(What you are asked to do) Print the material below line for line, changing nothing.

(Stored rows)

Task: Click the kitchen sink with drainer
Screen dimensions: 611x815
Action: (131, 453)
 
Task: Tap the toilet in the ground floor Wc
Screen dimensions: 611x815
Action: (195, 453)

(Solved exercise)
Task: Click the kitchen sink with drainer
Screen dimensions: 611x815
Action: (131, 453)
 
Task: Tap the toilet in the ground floor Wc
Screen dimensions: 611x815
Action: (195, 453)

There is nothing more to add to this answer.